Theano¶

Neural Networks in Python¶

Sarah Braden¶

27 April 2016¶

DesertPy¶

In [4]:

from IPython.display import Image

Theano¶

is a numerical computation library for Python
lets you to define, optimize, and evaluate mathematical expressions
uses a NumPy-like syntax
can use g++ or nvcc to compile efficiently on either CPU or GPU architectures
is primarily developed by a machine learning group at the Université de Montréal
has a BSD license

Theano is like a racecar¶

Theano can:

attain speeds rivaling C implementations for problems involving large amounts of data
surpass C on a CPU by many orders of magnitude by taking advantage of recent GPUs
generate customized C code for many mathematical operations
minimize the amount of compilation/analysis overhead

Install¶

$ pip install theano

Tutorials¶

Basic Theano: http://deeplearning.net/software/theano/tutorial/
Deep Learning Getting Started: http://deeplearning.net/tutorial/gettingstarted.html#gettingstarted
Deep Learning: http://deeplearning.net/tutorial/
Neural Network: http://outlace.com/Beginner-Tutorial-Theano/

Let's make sure Theano is working properly by running a computationally demanding deep learning example.

Theano and Keras¶

http://keras.io/
Uses Theano as an underlying layer
Treats the following as modules you can combine to create new models:
- neural layers
- cost functions
- initialization schemes
- regularization schemes

Install Keras¶

On Mac make sure you have hdf5 installed first

$ brew install homebrew/science/hdf5

$ pip install keras h5py

Deep Dreaming Example¶

Used for image recognition

Similar to the Google Deep Dream: http://deepdreamgenerator.com/

Example through the Keras repo: https://github.com/fchollet/keras/blob/master/examples/deep_dream.py

Download weights file: https://gist.github.com/baraldilorenzo/8d096f48a1be4a2d660d

Original Image vs. Google Deep Dream¶

In [4]:

Image("img/cat_watermelon_compare.jpg")

Out[4]:

Iterations using the Keras/Theano code and model¶

In [5]:

Image("img/dream_at_iteration_0_1.png")

Out[5]:

Ok, so we got Theano and Keras installed, working, and did some weird shit.

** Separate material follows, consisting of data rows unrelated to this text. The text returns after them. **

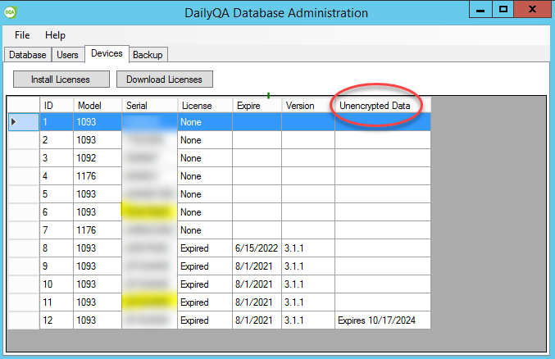Viewport: 555px width, 359px height.
Task: Open the File menu
Action: [22, 35]
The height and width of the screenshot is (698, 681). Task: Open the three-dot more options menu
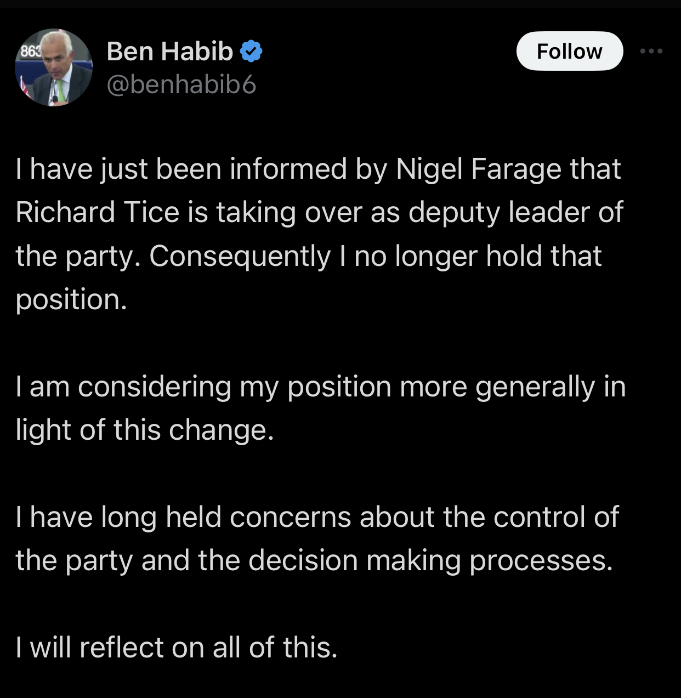pos(651,51)
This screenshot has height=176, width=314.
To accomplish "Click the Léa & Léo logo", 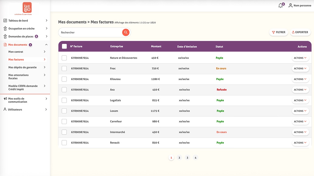I will pos(27,8).
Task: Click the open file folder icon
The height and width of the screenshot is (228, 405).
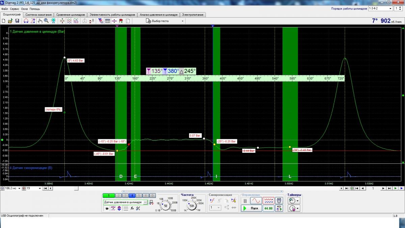Action: [x=10, y=21]
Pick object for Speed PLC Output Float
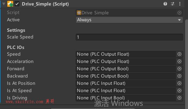The image size is (188, 109). click(179, 54)
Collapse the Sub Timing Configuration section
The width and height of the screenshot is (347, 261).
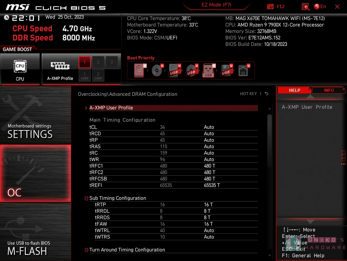click(86, 198)
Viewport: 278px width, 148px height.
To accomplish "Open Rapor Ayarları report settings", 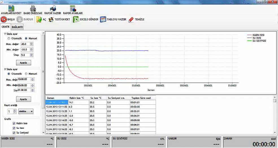I will 73,8.
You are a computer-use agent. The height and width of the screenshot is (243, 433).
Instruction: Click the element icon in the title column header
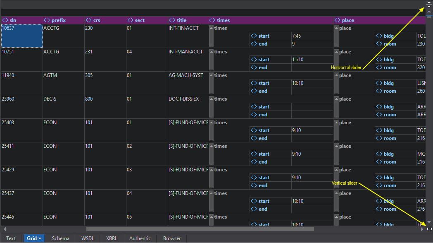[172, 20]
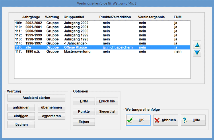
Task: Click the blue down arrow icon
Action: [x=197, y=53]
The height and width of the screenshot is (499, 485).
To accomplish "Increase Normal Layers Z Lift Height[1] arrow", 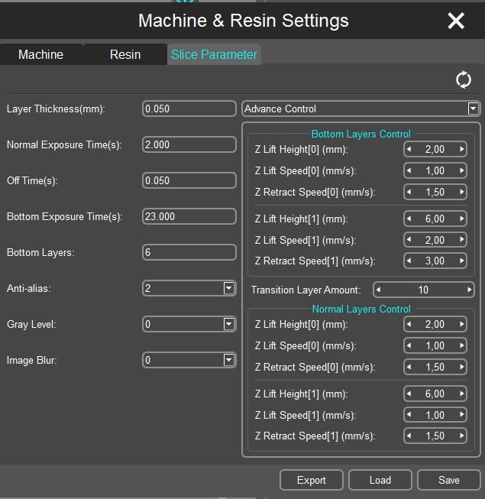I will click(462, 394).
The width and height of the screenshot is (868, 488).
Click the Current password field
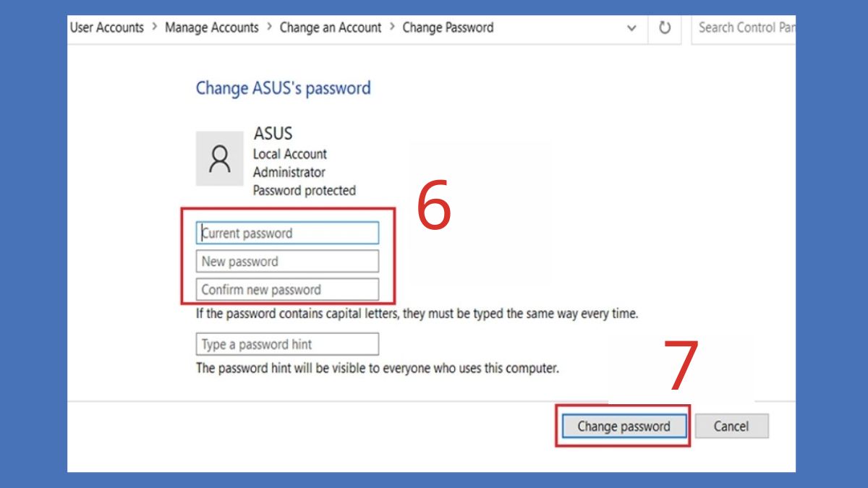(x=287, y=233)
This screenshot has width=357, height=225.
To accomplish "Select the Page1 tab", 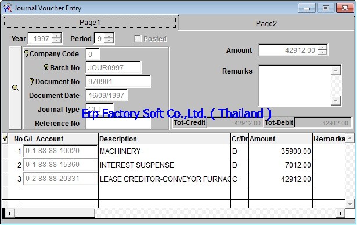I will [x=90, y=23].
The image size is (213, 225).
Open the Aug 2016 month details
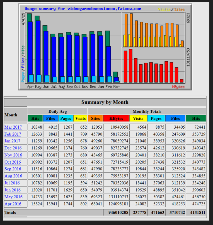[x=13, y=176]
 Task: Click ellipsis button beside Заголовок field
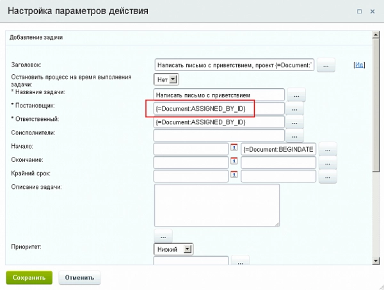326,65
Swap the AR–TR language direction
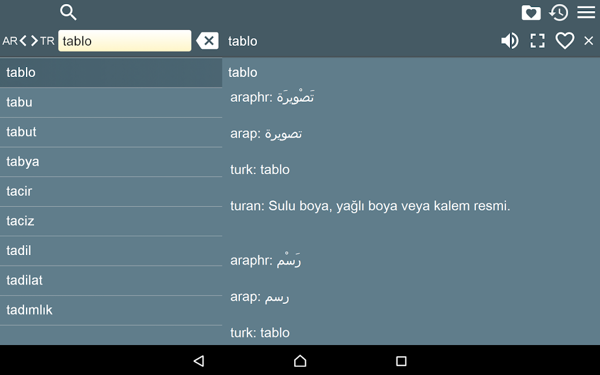Viewport: 600px width, 375px height. click(28, 41)
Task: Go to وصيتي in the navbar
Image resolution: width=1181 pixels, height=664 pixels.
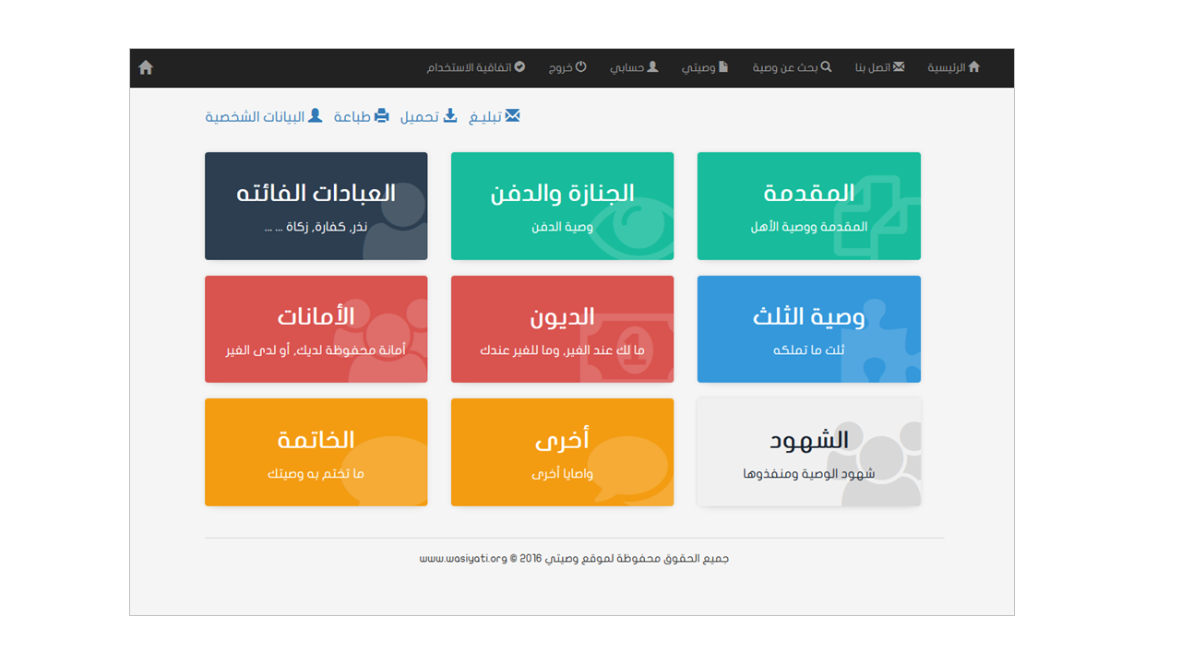Action: [704, 67]
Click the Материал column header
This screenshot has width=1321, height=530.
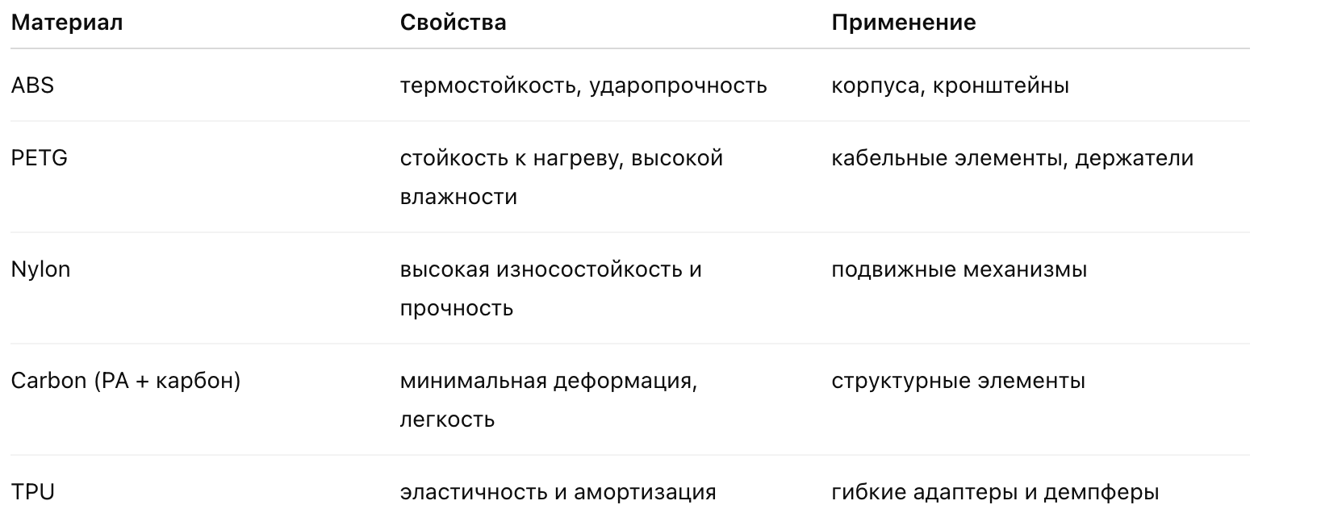click(x=67, y=23)
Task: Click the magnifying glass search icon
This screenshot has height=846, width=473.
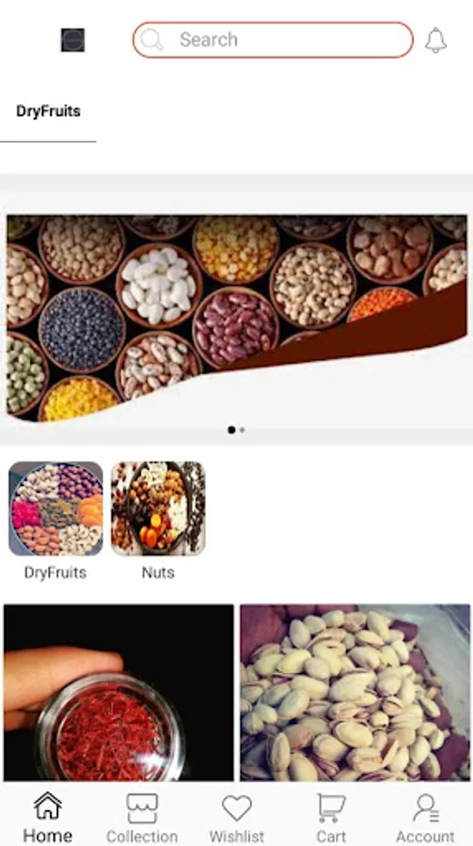Action: (151, 39)
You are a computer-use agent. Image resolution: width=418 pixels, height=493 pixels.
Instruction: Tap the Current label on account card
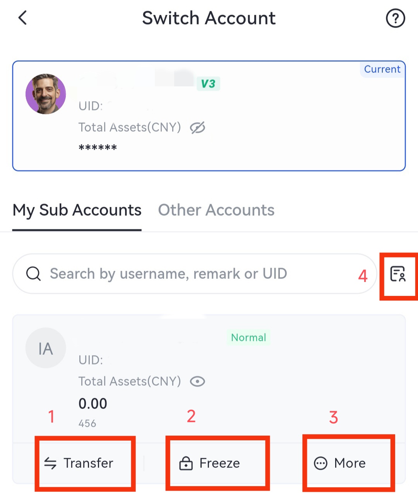tap(382, 69)
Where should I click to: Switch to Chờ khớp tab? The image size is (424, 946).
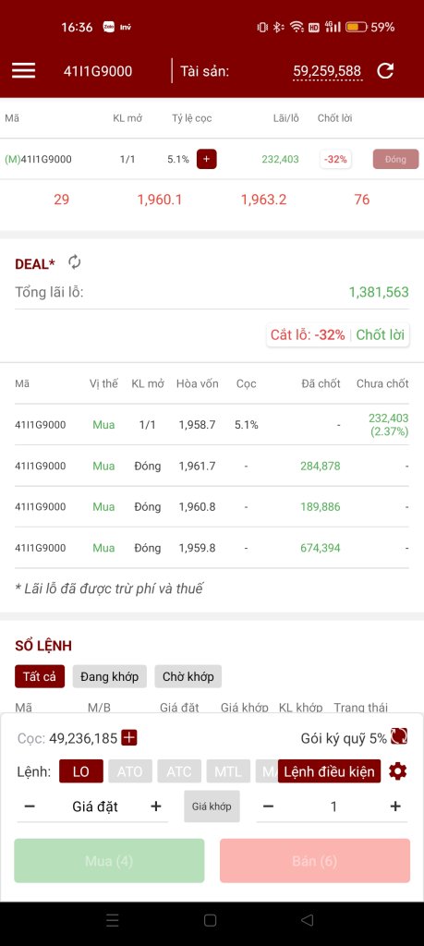[188, 676]
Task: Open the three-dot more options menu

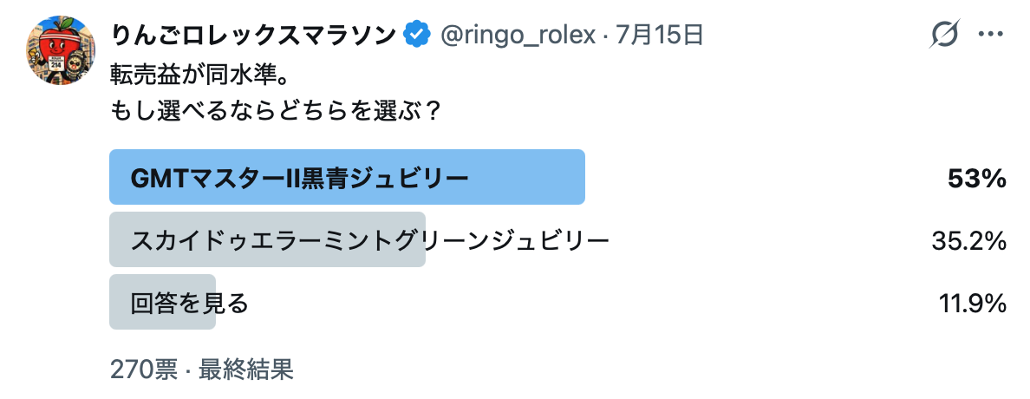Action: (x=991, y=34)
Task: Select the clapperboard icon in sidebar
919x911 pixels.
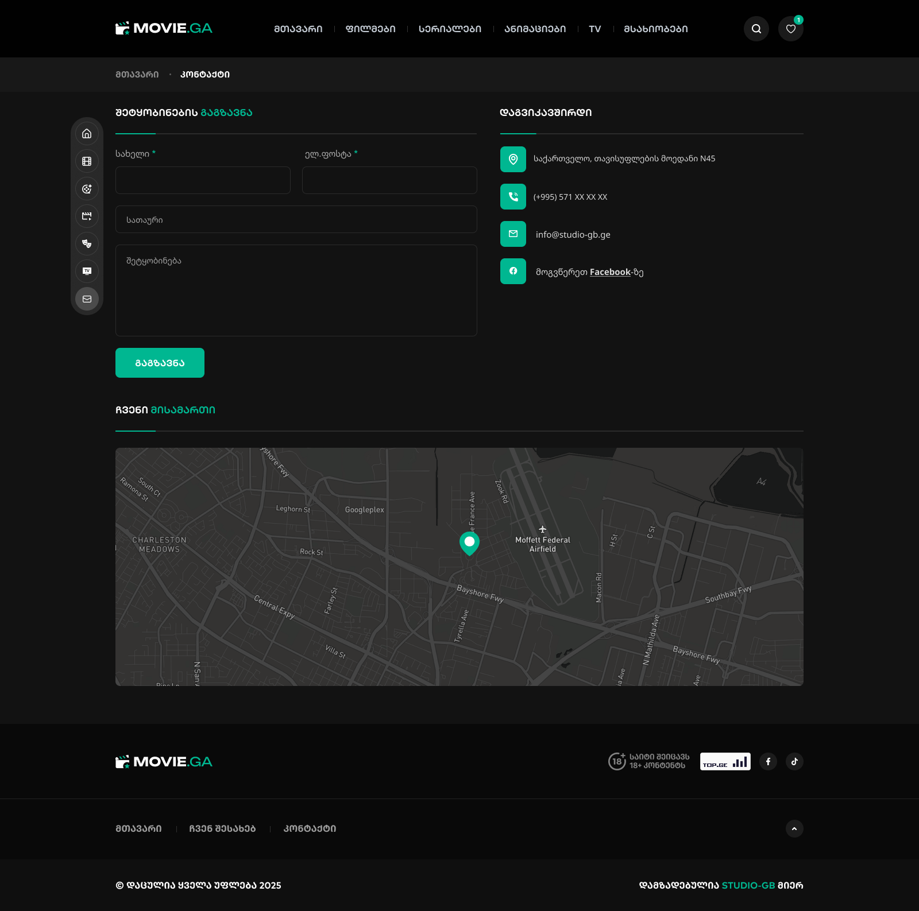Action: [87, 216]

Now let's go back to Theano basics!

Theano Basics¶

Let's write code in Python that builds an expression for Theano.

declare symbols/variables and give their types
build mathematical expressions using those variables
compile expression graphs to functions so we can use them for computation

In [3]:

import theano
import theano.tensor as T

In Theano, all symbols must be typed.

T.dscalar is the type assigned to “0-dimensional arrays (scalar) of doubles (d)”.

In [5]:

# create variables representing floating-point scalars

x = T.dscalar('x')
y = T.dscalar('y')

Side Note¶

In [6]:

# T.dscalar is not a class. 
# Neither x nor y are actually instances of dscalar. 
# They are instances of TensorVariable. 

type(x)

Out[6]:

theano.tensor.var.TensorVariable

In [7]:

# x and y are assigned the theano Type dscalar in their type field

x.type

Out[7]:

TensorType(float64, scalar)

In [10]:

# create a simple expression

z = x + y

Pretty Print Side Note¶

Use theano.pp to pretty print out the computation associated with a variable.

In [14]:

print(theano.pp(z))

(x + y)

If you don't provide a string argument to your variables, the symbol will be unnamed. Names are not required, but can be useful for debugging.

In [ ]:

# declare two symbolic floating-point scalars
a = T.dscalar()
b = T.dscalar()

# create an expression
c = a + b

In [13]:

print(theano.pp(c))

(<TensorType(float64, scalar)> + <TensorType(float64, scalar)>)

Create a Function¶

In [15]:

f = theano.function([x, y], z)

Our function takes 2 arguments:

a list of input variables x and y
z as an ouput (can also be a list of variables)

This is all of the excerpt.